Another thing: the "crinkle."
Real poms aren't smooth ribbons. They are often "pre-fluffed." This means the plastic has been intentionally crinkled to create more volume. Your lines shouldn't be perfectly smooth; add a little jitter to your hand. That micro-texture is the difference between a professional-looking cheer pom pom drawing and a generic clip-art version.
Actionable Tips for Your Next Sketch
To really nail this, you should try drawing from a "macro" perspective first. Don't try to draw the whole pom. Just draw five strands. See how they overlap. See how the light hits the curve of the plastic.
Once you understand how five strands work, scale it up to fifty. Then five hundred.
- Vary your line thickness: Thick lines come forward; thin lines recede.
- Ignore the handle (sometimes): If you're drawing a "show" pom, the handle is often completely buried. Focus on the "spherical" mass instead.
- Use a reference photo: Don't guess. Look at a real photo of a "wet look" pom pom versus a "holographic" one. The light patterns are completely different.
- Avoid the "Sun" drawing: Don't just draw lines radiating out in a perfect circle like a child's drawing of the sun. It’s a 3D object. Some strands should be pointing directly at the viewer (these look like small dots or short stubs).

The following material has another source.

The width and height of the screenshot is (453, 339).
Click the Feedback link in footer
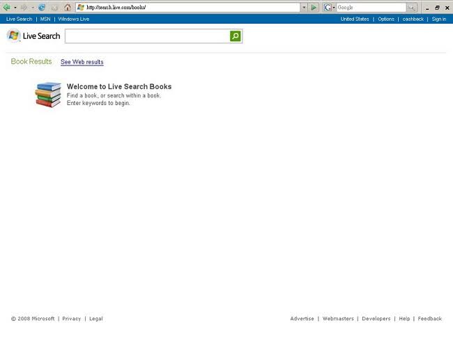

To get the best results, start with a light 4H pencil for the initial "cloud" shape. This allows you to erase easily as you refine the strands. Move to a 2B for the mid-tones and save a 6B or a dark ink for the deep crevices near the grip. If you're working digitally, create a custom brush that produces three or four parallel lines at once—this can save you hours of tedious work when filling in the bulk of the pom pom's body.
Focus on the silhouette first. If the outline of your drawing doesn't look like a pom pom, no amount of internal detail will save it. Get that "shaggy" irregular edge right, and the rest will fall into place much more naturally.